"Even if that person wrongs you seven times a day and each time turns again and asks forgiveness, you must forgive."
Can we all admit that asking for someone's forgiveness is one of the hardest things in the world to do? It takes humility, and it takes courage. It takes the power of God. It especially doesn't help when the person you're asking foregiveness from reminds you of your crime and won't let it go.
Someone I was talking to mentioned that she had asked forgiveness from someone. The person basically threw it back in her face and reminded her of her abomination. If you knew my friend, it would break your heart. She is the kindest person on the face of the earth.
I admit, that part of our conversation stuck with me for the rest of the day. It bothered me. It bothered me as much as if I was the one asking for forgiveness. It made me think that it's no wonder why people don't ask more often for forgiveness. When someone asks for forgiveness they are laying their heart out. Making themselves vulnerable. It is our choice to forgive as we have been forgiven by God. Each and every day.
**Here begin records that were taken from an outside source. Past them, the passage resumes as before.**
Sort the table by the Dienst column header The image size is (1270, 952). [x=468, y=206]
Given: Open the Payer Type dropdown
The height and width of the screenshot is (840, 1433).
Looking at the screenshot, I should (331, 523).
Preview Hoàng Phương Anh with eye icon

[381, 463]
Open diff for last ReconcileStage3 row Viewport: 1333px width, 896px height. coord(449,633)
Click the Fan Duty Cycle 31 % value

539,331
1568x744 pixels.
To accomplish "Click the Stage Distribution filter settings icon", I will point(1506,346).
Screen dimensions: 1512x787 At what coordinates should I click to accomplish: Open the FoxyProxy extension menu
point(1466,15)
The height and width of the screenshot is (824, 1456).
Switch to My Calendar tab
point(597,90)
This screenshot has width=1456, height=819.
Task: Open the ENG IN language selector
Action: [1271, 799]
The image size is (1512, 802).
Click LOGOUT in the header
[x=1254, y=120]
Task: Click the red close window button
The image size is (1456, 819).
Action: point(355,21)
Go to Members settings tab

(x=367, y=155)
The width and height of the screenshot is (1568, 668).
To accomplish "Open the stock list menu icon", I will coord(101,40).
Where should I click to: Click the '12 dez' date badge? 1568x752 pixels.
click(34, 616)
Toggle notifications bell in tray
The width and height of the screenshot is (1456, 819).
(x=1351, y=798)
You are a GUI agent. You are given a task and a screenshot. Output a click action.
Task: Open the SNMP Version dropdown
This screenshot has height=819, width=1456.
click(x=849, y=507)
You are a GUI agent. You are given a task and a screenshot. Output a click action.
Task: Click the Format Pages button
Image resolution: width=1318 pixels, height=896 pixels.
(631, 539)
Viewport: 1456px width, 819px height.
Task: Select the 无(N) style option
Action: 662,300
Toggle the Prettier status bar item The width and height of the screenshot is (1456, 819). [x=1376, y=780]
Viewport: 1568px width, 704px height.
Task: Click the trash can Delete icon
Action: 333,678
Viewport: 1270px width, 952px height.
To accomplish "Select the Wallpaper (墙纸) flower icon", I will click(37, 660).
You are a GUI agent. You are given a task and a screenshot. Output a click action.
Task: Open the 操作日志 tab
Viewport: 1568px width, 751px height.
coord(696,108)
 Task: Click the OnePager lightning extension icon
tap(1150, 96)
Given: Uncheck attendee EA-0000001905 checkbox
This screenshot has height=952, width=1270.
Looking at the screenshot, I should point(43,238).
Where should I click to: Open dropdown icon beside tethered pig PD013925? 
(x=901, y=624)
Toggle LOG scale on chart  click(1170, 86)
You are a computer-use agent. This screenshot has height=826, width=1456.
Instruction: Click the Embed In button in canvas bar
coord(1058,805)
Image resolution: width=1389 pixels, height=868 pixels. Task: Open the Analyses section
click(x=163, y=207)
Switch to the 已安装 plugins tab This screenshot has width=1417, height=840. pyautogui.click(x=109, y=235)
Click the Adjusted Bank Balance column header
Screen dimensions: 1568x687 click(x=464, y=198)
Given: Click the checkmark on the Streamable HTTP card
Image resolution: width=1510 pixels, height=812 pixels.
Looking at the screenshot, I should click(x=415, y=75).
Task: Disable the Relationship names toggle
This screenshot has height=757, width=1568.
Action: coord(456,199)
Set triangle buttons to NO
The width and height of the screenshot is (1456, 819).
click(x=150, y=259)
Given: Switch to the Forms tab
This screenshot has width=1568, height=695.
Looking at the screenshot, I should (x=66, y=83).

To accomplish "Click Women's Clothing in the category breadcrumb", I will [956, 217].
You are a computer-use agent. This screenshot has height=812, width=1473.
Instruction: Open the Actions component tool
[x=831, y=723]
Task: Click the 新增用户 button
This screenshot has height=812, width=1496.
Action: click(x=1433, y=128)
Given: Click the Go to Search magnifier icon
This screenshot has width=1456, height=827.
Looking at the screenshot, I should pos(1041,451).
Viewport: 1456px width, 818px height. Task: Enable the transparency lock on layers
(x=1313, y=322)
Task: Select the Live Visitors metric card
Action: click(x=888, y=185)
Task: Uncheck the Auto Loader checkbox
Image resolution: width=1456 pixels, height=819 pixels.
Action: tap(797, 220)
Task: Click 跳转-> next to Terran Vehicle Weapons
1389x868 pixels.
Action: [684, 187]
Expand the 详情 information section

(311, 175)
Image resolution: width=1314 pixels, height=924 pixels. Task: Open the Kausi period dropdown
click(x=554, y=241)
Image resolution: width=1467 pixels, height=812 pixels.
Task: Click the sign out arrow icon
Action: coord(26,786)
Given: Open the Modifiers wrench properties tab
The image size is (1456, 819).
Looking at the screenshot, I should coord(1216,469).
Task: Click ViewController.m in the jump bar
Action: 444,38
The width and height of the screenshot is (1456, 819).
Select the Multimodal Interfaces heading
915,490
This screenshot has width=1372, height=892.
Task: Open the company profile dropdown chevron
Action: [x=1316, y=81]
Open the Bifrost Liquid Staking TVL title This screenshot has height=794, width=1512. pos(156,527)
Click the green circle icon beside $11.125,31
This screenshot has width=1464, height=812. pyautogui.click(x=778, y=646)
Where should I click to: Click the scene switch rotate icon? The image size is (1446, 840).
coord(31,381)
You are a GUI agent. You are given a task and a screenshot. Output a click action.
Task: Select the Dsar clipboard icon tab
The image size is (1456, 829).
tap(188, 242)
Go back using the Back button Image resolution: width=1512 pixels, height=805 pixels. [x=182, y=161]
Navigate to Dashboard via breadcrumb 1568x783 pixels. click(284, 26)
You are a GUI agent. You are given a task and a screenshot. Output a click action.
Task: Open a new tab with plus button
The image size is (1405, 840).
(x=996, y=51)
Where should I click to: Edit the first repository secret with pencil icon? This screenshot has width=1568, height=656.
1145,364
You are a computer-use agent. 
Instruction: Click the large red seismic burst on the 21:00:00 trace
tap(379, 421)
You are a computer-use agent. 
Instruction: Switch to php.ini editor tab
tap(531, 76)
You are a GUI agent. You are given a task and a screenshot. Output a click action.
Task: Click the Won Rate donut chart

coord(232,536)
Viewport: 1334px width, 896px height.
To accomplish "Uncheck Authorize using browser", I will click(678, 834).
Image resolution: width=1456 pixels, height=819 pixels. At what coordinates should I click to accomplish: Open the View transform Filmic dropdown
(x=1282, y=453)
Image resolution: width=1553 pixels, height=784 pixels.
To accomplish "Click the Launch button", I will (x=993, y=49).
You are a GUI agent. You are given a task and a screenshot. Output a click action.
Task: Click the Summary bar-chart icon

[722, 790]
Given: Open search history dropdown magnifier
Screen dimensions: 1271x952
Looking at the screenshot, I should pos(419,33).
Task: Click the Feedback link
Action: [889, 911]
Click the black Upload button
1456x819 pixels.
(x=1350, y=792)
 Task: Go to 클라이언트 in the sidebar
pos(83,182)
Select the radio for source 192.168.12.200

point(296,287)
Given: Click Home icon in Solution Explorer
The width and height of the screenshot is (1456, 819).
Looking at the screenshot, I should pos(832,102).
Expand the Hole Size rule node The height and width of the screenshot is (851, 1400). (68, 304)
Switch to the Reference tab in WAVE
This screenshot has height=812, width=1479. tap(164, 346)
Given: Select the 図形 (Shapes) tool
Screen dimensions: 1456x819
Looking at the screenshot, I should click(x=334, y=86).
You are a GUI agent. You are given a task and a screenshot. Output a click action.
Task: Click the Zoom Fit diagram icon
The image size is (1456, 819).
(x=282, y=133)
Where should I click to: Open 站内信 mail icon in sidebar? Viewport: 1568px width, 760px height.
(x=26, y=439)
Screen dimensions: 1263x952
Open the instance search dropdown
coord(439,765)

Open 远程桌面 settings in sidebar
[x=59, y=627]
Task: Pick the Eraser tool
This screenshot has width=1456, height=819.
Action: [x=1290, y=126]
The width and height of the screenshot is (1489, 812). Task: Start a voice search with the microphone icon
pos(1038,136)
Is it maturity? Could be. Whether it's mental or spiritual maturity, some prefer to dig their heels in and be right. They will stand their ground and when it's all said and done who wins? No one.
After I had just graduated high school I had my first love, of course I was head over heels. He was the be all and end all. Shocker. It didn't work out after a couple of years*. But when it didn't work out and he was dating a "friend" I'll admit that my behavior was atrocious. It was shameful. It was definitely something I wish I could take back. I didn't have the mental maturity or the spiritual maturity to handle the situation.
After several years had passed I put a note in the mail to them both. I wanted to apologize for my actions. I wanted to clear my conscience and fir them to know that I was truly sorry. I wanted to let go of the guilt once and for all. When I received a note back from the girl, she asked what my intentions were. What was my motive? Then she reminded me of what I had done and how I hurt them both**. I was well aware of what I had done. But I was not alone in this stupid little triangle. But I asked for what God gives me everyday. Forgiveness.
The weight of sin is so heavy only the shedding of Jesus' blood can atone for it.
When we sin against someone who has no relationship with Christ, it's as if Satan himself is steering the other person in not letting go. It's a self-focused, resentful way of living. I'm not sure it's really living at all. Jesus is the best friend we could ask for. If you don't have a relationship with Him, seek Him out and there will lie your hope and salvation.
Let all bitterness and wrath and anger and clamor and slander be put away from you, along with all malice.
In the world of raising kids, there is a lot of saying, "I'm sorry". Whether it's between the siblings or from parent to child and vice versa. I'm not a fan of saying, "That's okay" after someone says, "I'm sorry". I know we should forgive seventy times seven, but I also want to promote a sense of appreciation for the act of asking forgiveness. I encourage my kids to say, "Thank you" to one another after they have had to apologize to each other.
Some people are ready and willing to forgive. I said some. When some people accuse you of doing something, then they do the same thing shouldn't both parties be asking forgiveness? Not just one? That's when I have to call to mind, Matthew 6:14. "For if you forgive others their trespasses, your heavenly Father will also forgive you".
Forgiveness is the greatest gift. Whether we feel forgiveness in our hearts or not, we are under obligation to obey God. As we obey God, He will supply the feelings.
Asking and giving forgiveness is one of the hardest things to do in this world. Thank you, God, that this world is not eternal.
God, I pray for the vulnerability to always ask for forgiveness when I need it. I pray that it is received with an open and pure heart as it is intended. And when someone asks for my forgiveness that You will supply the feeling of acceptance and that I will not let anger stand in the way.
*No harm no foul. We kiss a lot of frogs before the prince comes along, don't we? My prayers were answered when Hubby and I finally crossed paths.
**Oh please, it was nothing physical. They got married, then she cheated on him and divorced him.